27th October, 2021 (Wednesday)
Part of the ONLINE program

The Future of Work in the Vision of the Future Generation

Event Speaker
Senior researcher, Budapest Business School
Event Description

The pandemic is accelerating the global transformation that has been going on owing to the technological revolution and the value shift on well-being. As a result, the labour market will also face a fundamentally different world by 2040; however, the economically active population of 2040 is the present primary school age generation. These young people need to craft their future career visions to a world that has not yet been created, while the 8-9 age children have no established self-image.

The research offers a case study that examines what future images and visions the primary school year children have in terms of the world of work. Second, it asks if there is a change in the view of the Z/Alfa children as opposed to the former generations of the same age. Third, the survey has been repeated with three years differences in order to see any change in the pre- and post-pandemic thinking of. Moreover, the research designs a method that is adapted to the 8-9 and 14-15 year age, and follows a qualitative mix of methods including observations, focus group discussions, interview, figurative creation, written presentation and futures drama.

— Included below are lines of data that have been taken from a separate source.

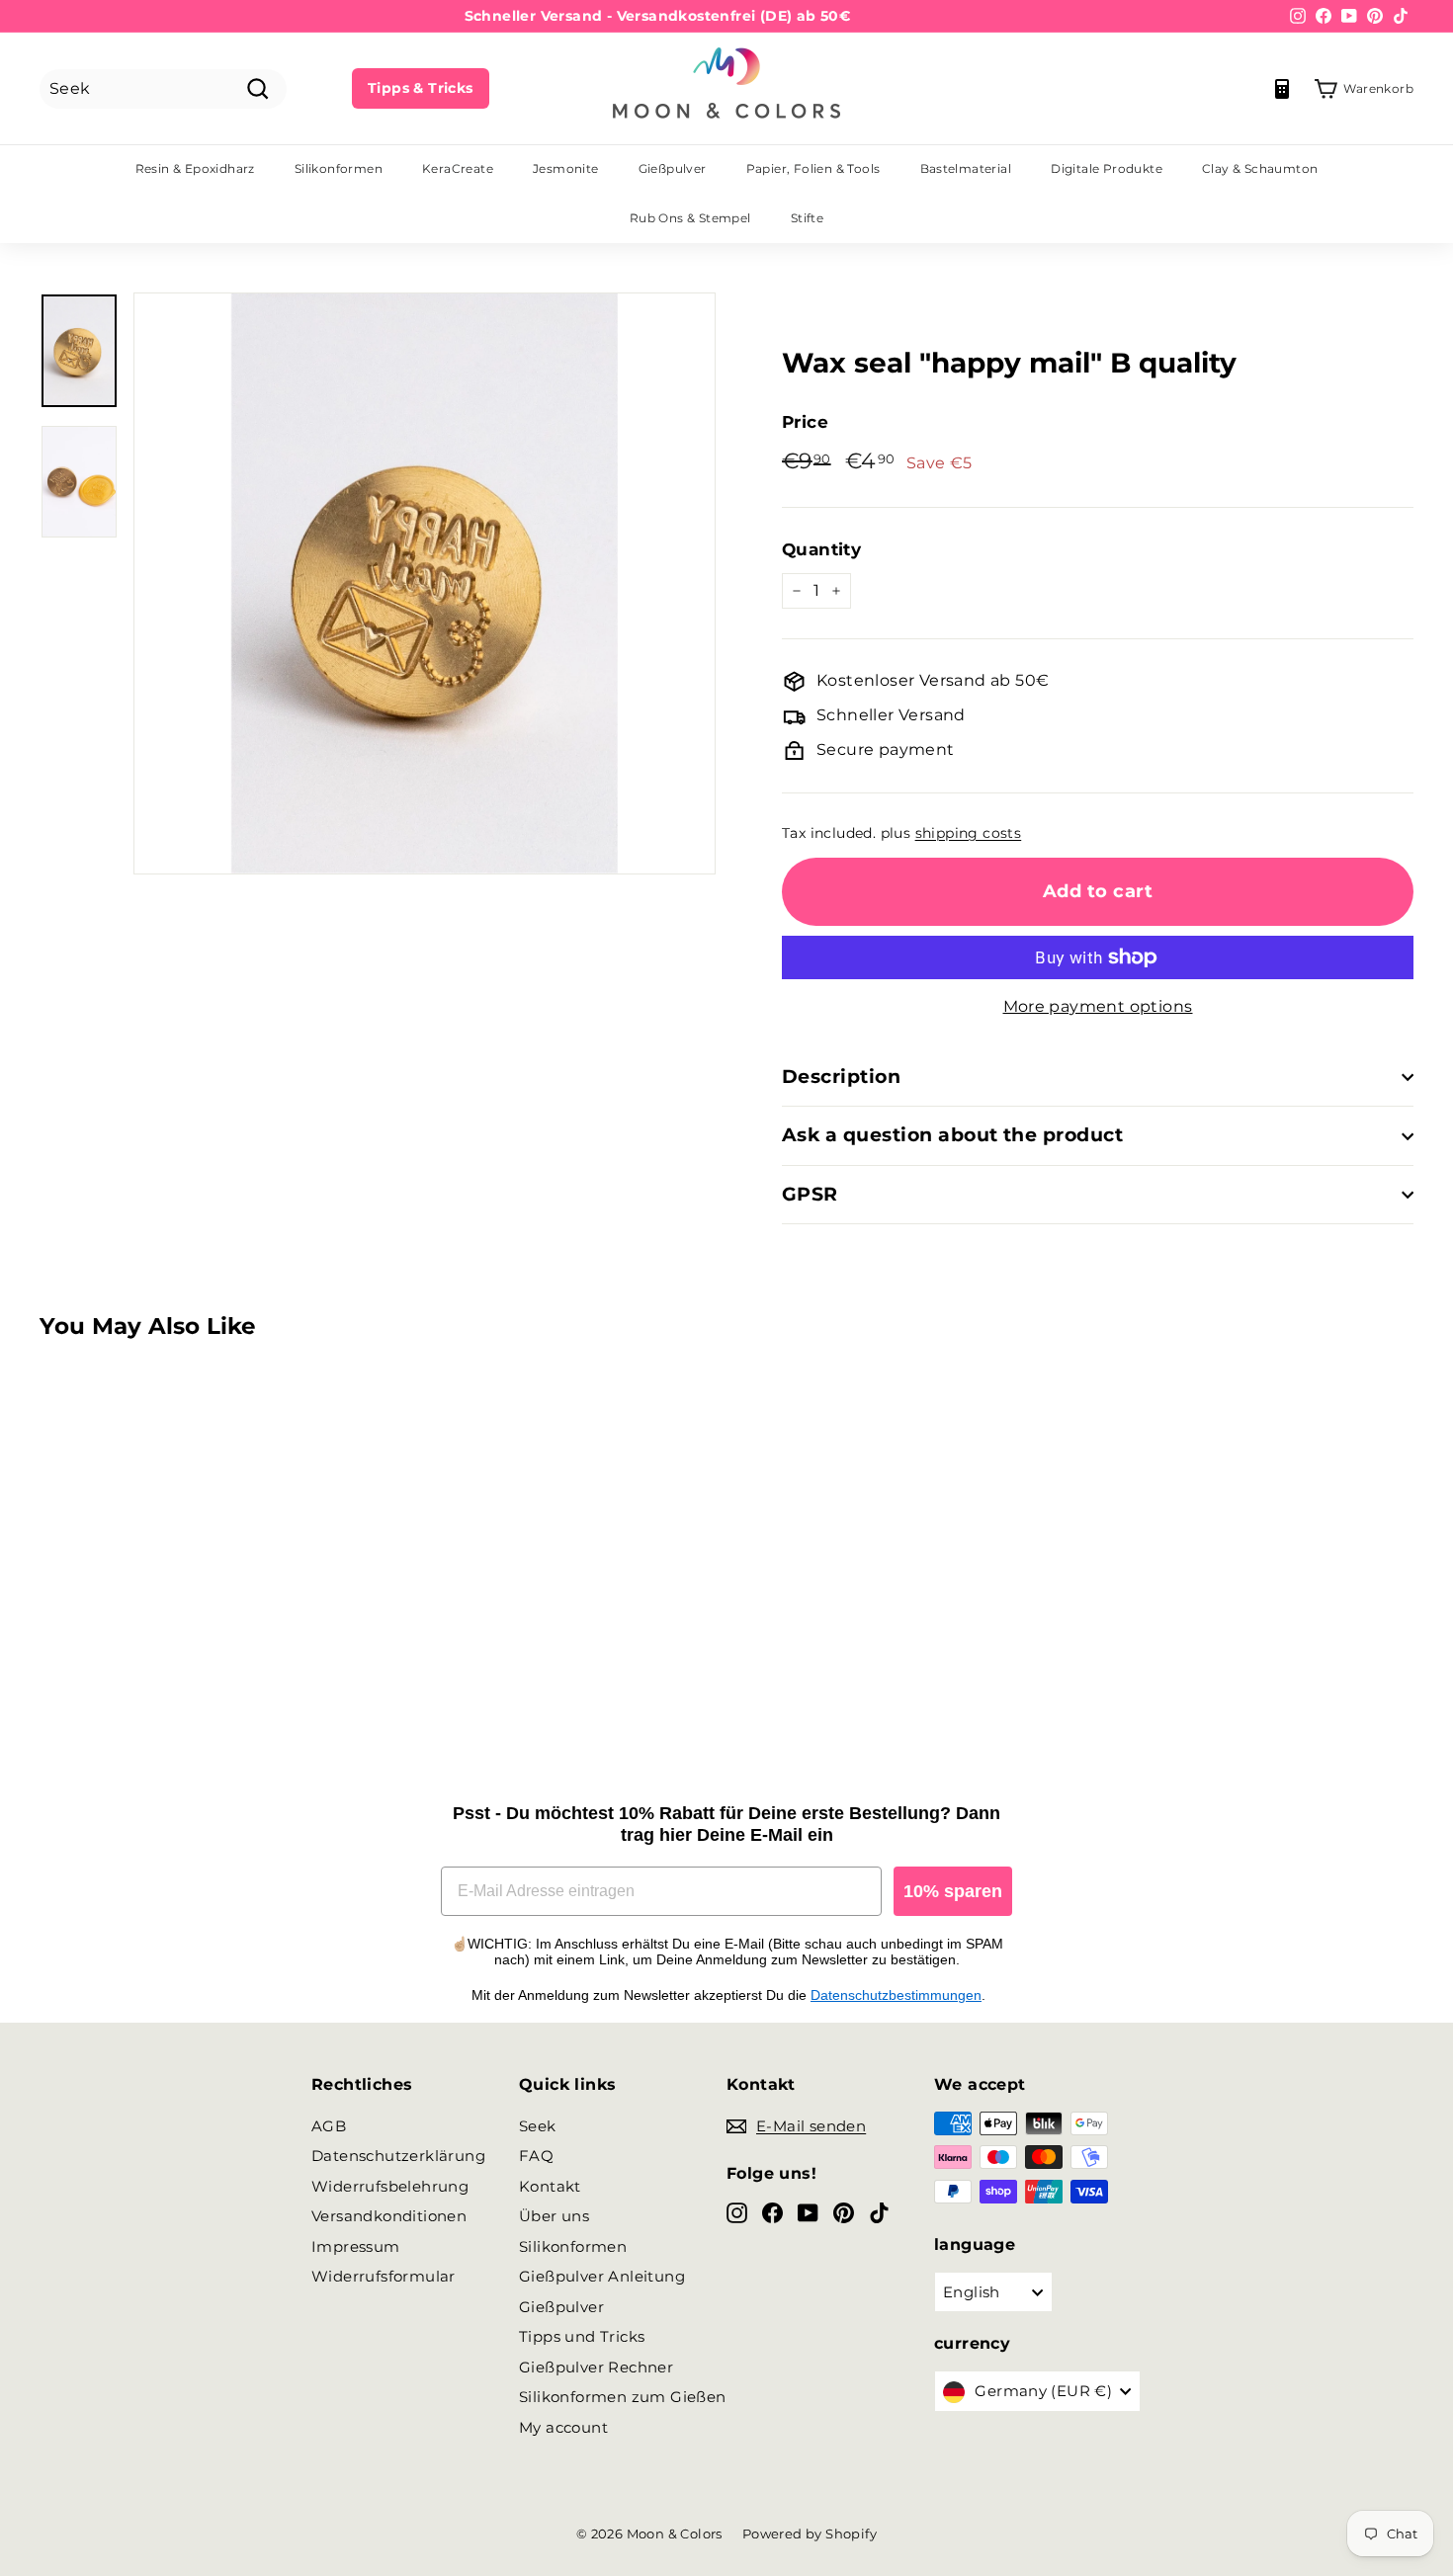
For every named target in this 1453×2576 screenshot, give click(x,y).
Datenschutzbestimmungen (896, 1995)
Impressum (355, 2246)
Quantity (821, 549)
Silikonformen (339, 168)
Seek (537, 2126)
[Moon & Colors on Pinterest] (843, 2212)
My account (563, 2427)
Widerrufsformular (383, 2276)
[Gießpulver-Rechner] (1282, 89)
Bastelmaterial (966, 168)
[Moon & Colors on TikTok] (879, 2212)
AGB (328, 2126)
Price (805, 422)
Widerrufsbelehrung (390, 2186)
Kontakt (550, 2186)
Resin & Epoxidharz (195, 168)
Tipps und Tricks (581, 2336)
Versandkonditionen (389, 2215)
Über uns (554, 2215)
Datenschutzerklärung (398, 2155)
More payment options (1098, 1006)
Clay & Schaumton (1260, 168)
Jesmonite (566, 168)
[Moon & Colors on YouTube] (808, 2212)
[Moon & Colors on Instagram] (736, 2212)
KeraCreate (457, 168)
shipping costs (968, 833)
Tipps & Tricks (420, 88)
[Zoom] (424, 583)
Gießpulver (673, 168)
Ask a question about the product (952, 1134)
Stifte (807, 217)
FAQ (536, 2155)
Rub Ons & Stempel (690, 217)
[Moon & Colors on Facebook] (772, 2212)
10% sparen (952, 1891)
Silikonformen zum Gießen (622, 2396)
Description (841, 1076)
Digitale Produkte (1106, 168)
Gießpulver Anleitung (602, 2276)
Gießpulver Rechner (596, 2367)
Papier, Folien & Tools (813, 168)
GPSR (810, 1194)
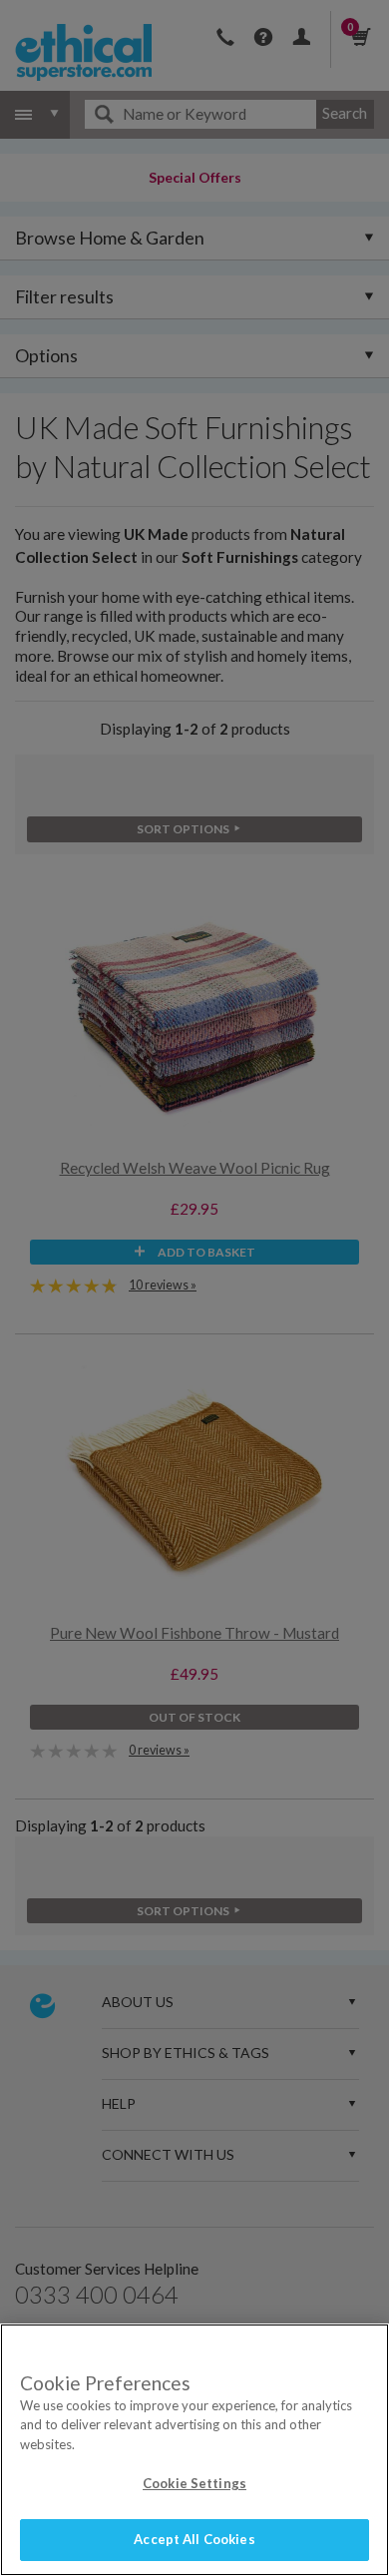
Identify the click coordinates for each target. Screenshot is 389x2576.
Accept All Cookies (194, 2539)
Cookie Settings (194, 2483)
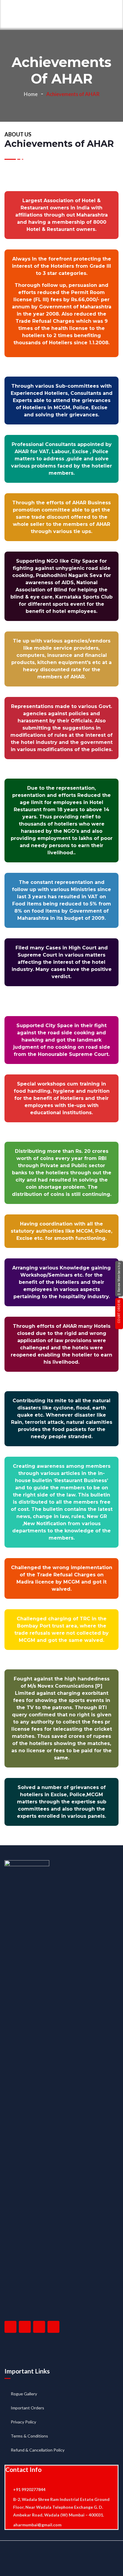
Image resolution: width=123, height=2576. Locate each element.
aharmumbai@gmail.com (37, 2524)
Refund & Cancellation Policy (37, 2449)
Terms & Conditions (29, 2435)
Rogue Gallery (24, 2393)
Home (31, 94)
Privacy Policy (23, 2421)
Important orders (27, 2407)
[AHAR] (13, 15)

The results reflect that in the case studies, the present forces, rather than the future, have a much stronger influential power on the images and visions at this age. The boys in research have expressed a wider scope of future vision in terms of physical and social space, while girls were more present and service oriented. As a motivation for career choice pleasure seemed to be the most determining, while public service did so among the elder children. The pandemic era has not changed characteristically the view on the future of work among the children in research. Finally, it seems that there is no deterministic difference between the present and former young generations in terms of stereotype future views, but the skills and abilities that form these visions are changing and can be developed in education.